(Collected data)
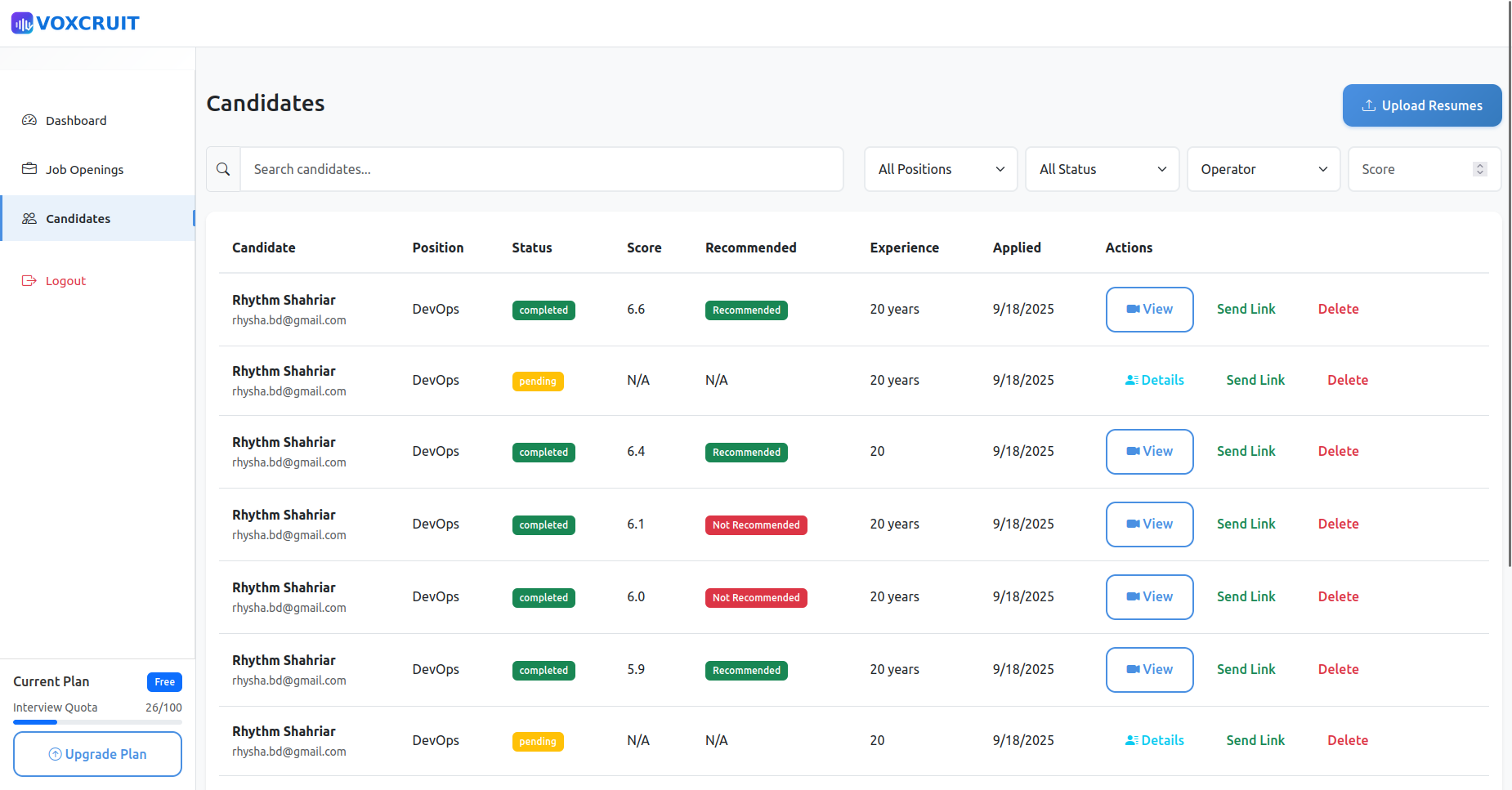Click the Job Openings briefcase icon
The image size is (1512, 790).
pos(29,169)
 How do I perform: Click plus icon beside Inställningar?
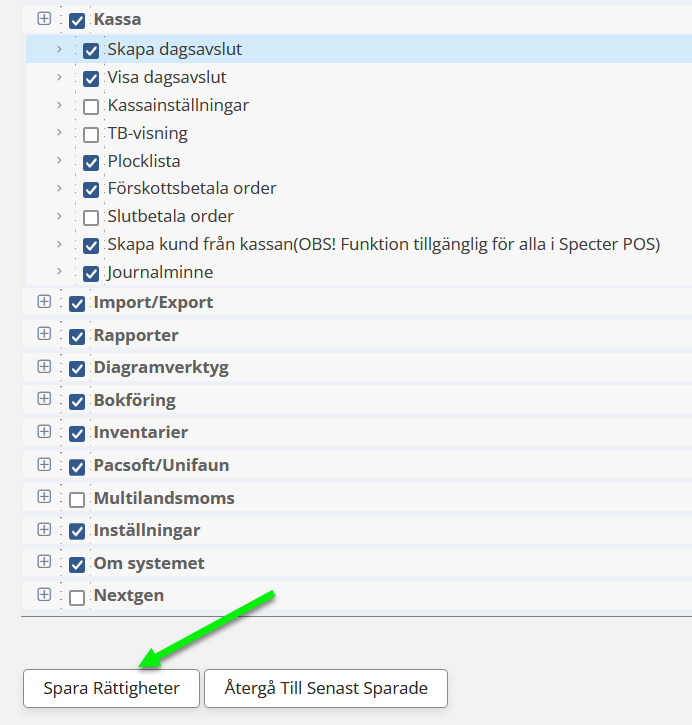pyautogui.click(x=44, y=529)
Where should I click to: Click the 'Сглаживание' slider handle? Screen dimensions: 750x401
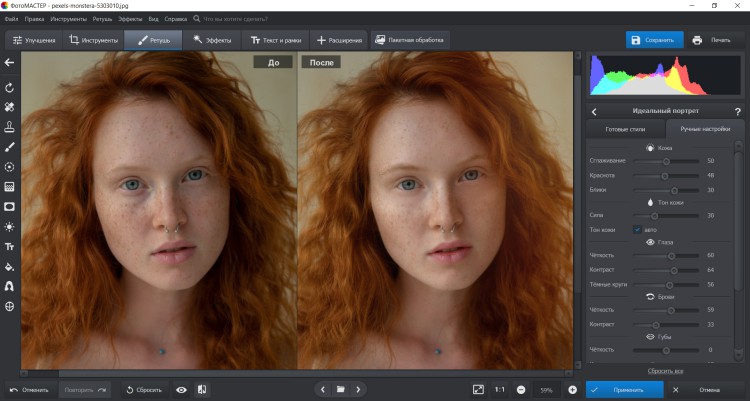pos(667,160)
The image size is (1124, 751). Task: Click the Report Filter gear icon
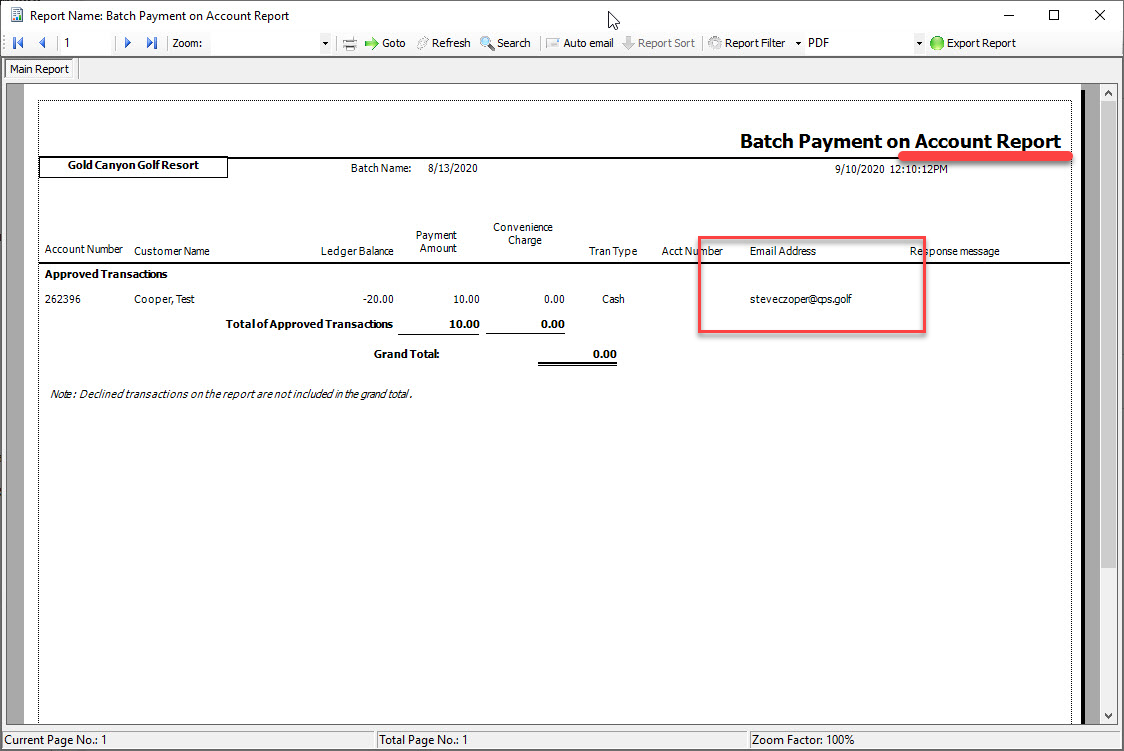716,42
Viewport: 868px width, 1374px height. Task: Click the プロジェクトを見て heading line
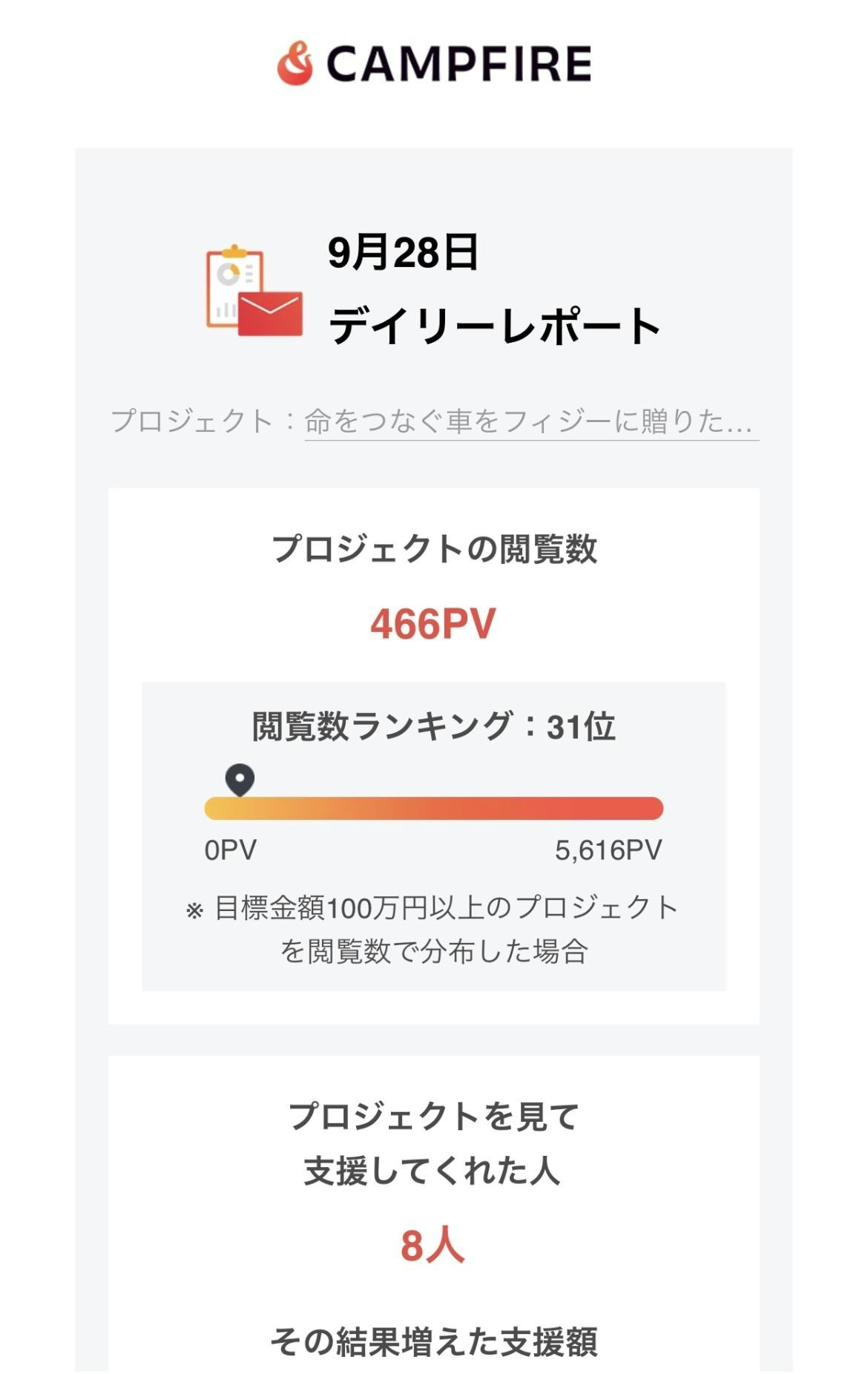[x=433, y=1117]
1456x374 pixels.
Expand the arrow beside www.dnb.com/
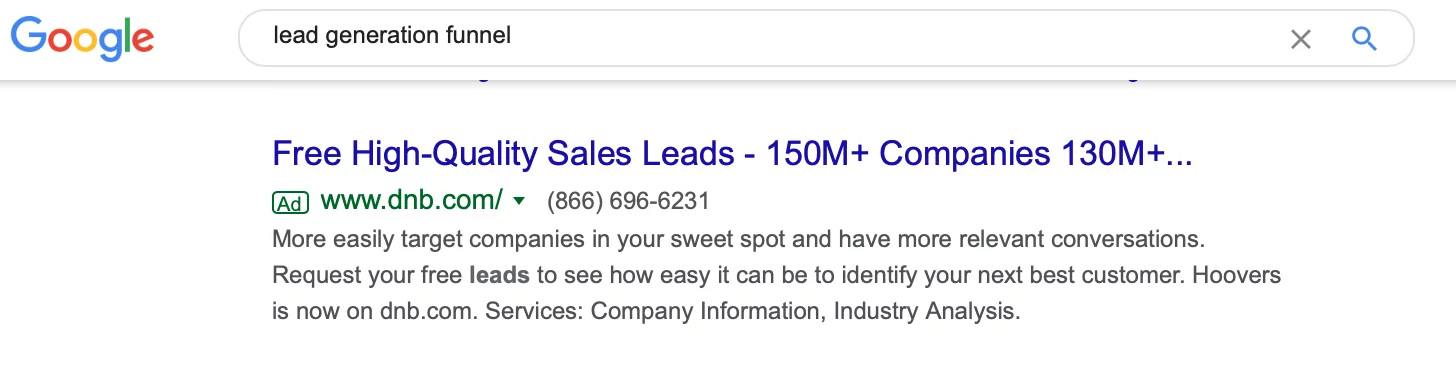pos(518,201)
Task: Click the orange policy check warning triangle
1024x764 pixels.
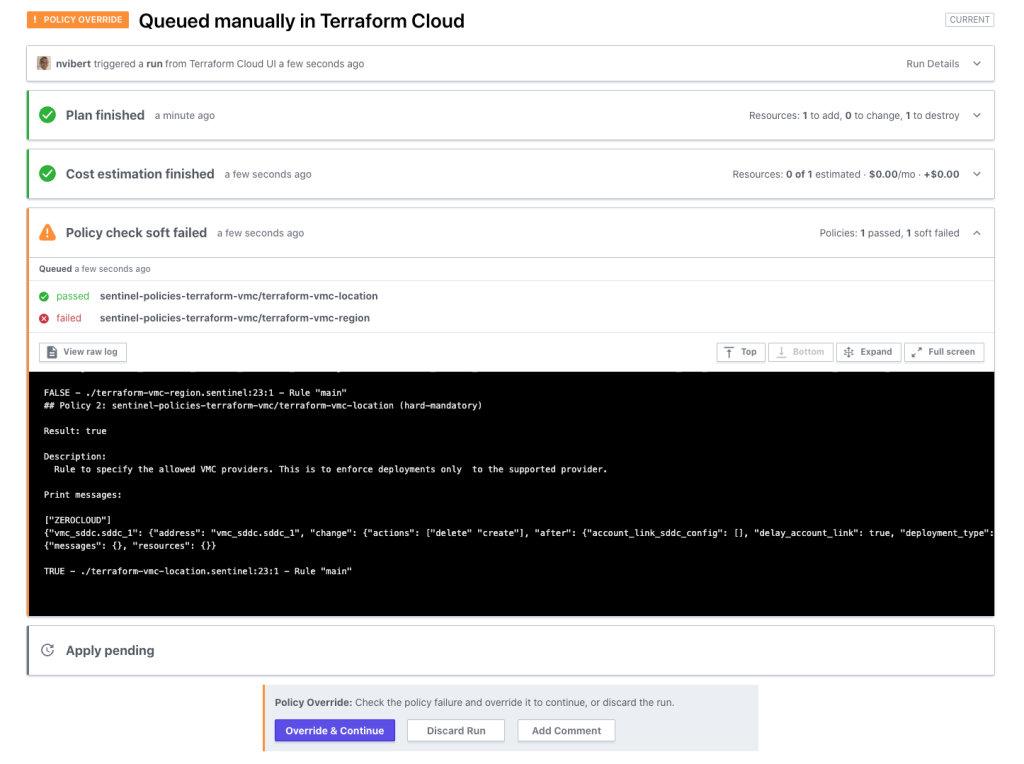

§ **TASK INSTRUCTIONS**: Nothing but the lines from the line containing "How do I perform: Click" to the end of the records above should be repeated, exactly and with every picture omitted.

§ **EXPECTED OUTPUT**:
 How do I perform: Click plus icon beside Inställningar?
pyautogui.click(x=44, y=529)
Where should I click to: Click the 'Сглаживание' slider handle? Screen dimensions: 750x401
pos(667,160)
The image size is (1124, 751). Task: Click the Report Filter gear icon
716,42
Viewport: 868px width, 1374px height. Task: Click the プロジェクトを見て heading line
[x=433, y=1117]
1456x374 pixels.
Expand the arrow beside www.dnb.com/
pos(518,201)
Task: Click the orange policy check warning triangle
1024x764 pixels.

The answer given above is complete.